Be aware of friction in your customers’ buying journey

Managers often express a desire to speed up the sales cycle. That’s understandable, but impossible to attain, says Martyn R. Lewis, CEO and founder of Market-Partners, Inc., a consultancy that helps companies manage the buying journey.

“You can’t speed up the selling because the customer and their buying journey set the pace. A better way to put it is they would like to speed up the buying process,” Lewis states. That’s not a matter of semantics, he argues. “You are implying that you want to speed up a process that lies outside your organization and seemingly outside your control.”
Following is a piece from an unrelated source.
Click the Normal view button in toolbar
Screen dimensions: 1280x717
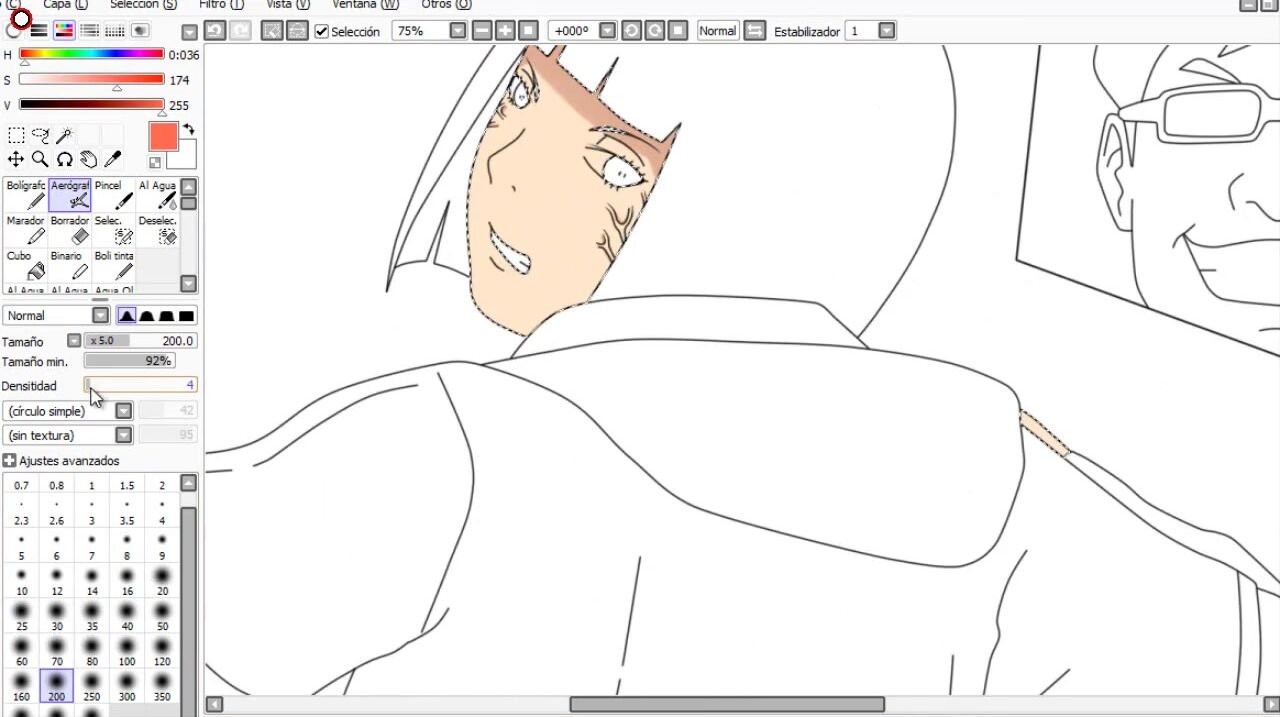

The key is to reduce friction within the buying journey. In his new book, “How Customers Buy… & Why They Don’t,” Lewis warns managers to beware of these barriers to a frictionless customer buying journey:

  • Overestimating the value of the offering – Most buyers only have a few value drivers on which they base their decisions. Many companies emphasize value propositions that all too often are of little or no value to their prospects while ignoring the areas that really are of value.
  • Underestimating what is required – Sellers underestimate what has to happen across the customer buying journey, including and compounded by a lack of attention to overcoming friction caused by buying concerns.
  • Being blind to friction – A company selling a new medical device that would be widely used in hospitals considered the 20 minutes of extra training that would be necessary a trivial matter while their prospective customers considered it a deal breaker.
  • Being blind to optimism – Anyone responsible for generating revenue directly from customers must be optimistic. However, when crafting a market engagement strategy, there is no place for optimism. Rather, a healthy dose of reality and a deep understanding of what it will take for a customer to move through their entire buying journey will save a lot of time, energy and disappointment down the road.